Tech Bitch

Adding another trick to their toolkit, spammers are now abusing the ‘out of office’ feature of Web-based e-mail services to relay their junk messages into the inboxes of unsuspecting Internet users. I can’t believe it has taken so long. Anti-virus boffins have recently seen several instances where spammers set up Web-based e-mail accounts and configure auto responders with spammy messages. The miscreants then sent e-mail with fake ‘from’ addresses - the spam targets - to their newly created Web-mail accounts. The ‘from’ addresses subsequently receive the spammy ‘out of office’ notices.

This may sound like a convoluted way to send spam, but spammers do it to trick spam filters. An automatic reply from a well-known Web-based e-mail service will look legitimate to many spam filtering tools. Unlike spam sent by botnets, the auto reply spam will have a legitimate sender and will be signed with the correct signatures used to sign e-mail messages, such as DKIM, DomainKey or Sender ID.
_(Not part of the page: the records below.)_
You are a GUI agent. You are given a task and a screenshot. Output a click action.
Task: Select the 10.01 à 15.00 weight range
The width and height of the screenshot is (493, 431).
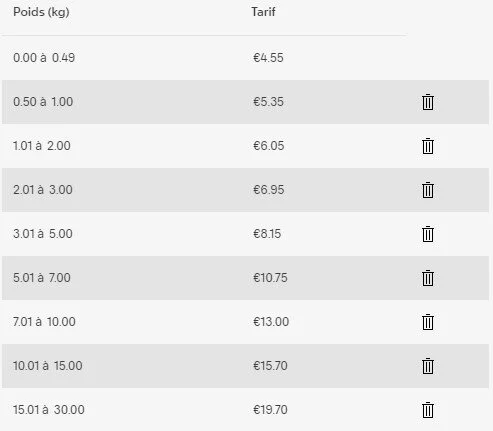48,366
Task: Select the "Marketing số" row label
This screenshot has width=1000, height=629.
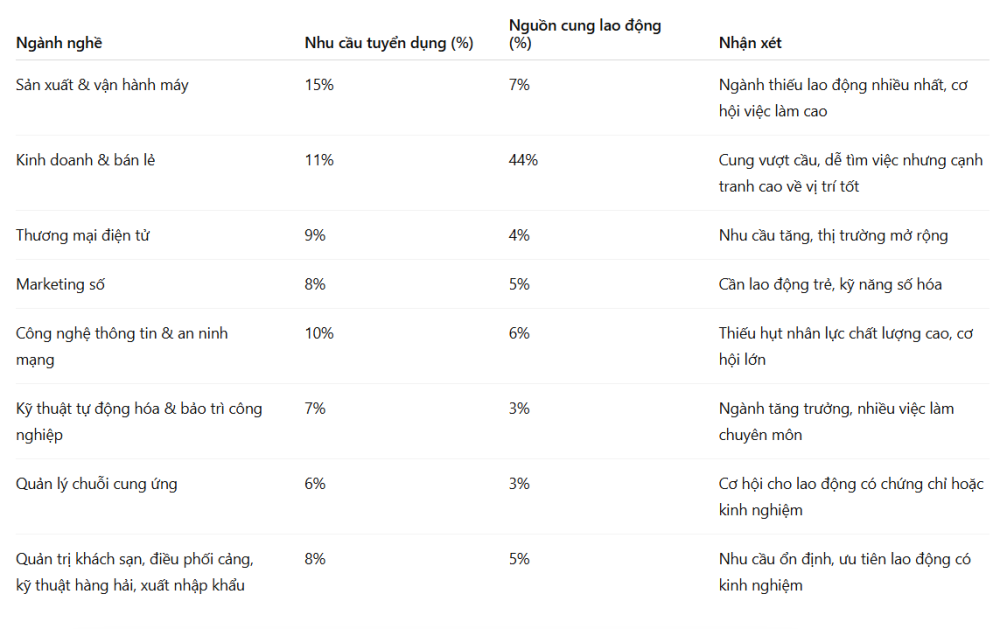Action: click(x=60, y=284)
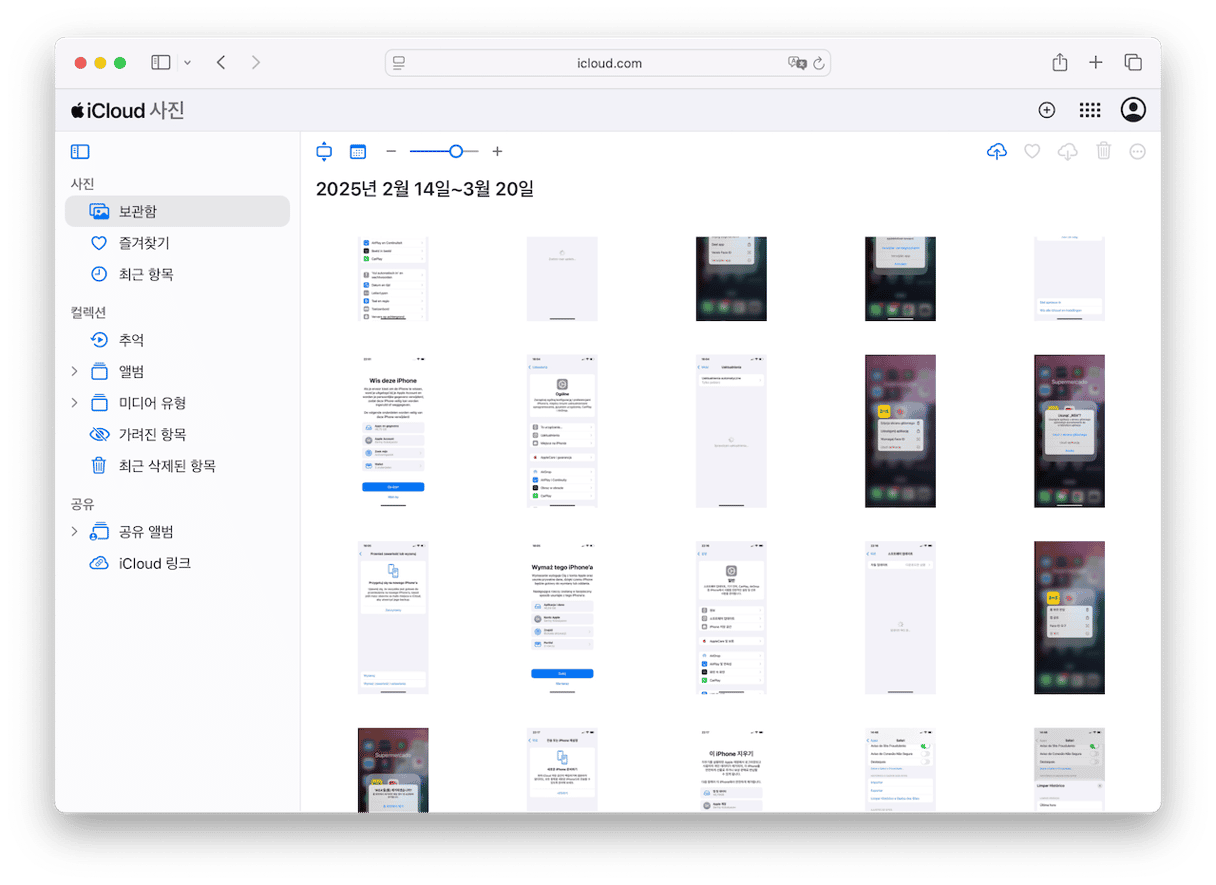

One spammer seen using this technique is advertising an adult Web site - no surprises here! The auto-responder spam does not look like a typical out of office reply. The message subject does always contain ‘Re:’ because that’s added by the Web mail service, but the spammer controls the rest of the subject line and the message body text. In the examples a popular anti-virus manufacturer could only determine that the mail is an auto responder by carefully looking at the e-mail headers.

I suspect the spammer has a program that automatically creates accounts and sets the responder text, all with no manual work required. This gives the spammer the capability to have lots of Web-mail accounts, all used to spam lots of people. All is not lost: the spam should be blocked by a decent anti-spam product through a combination of header and message content checks.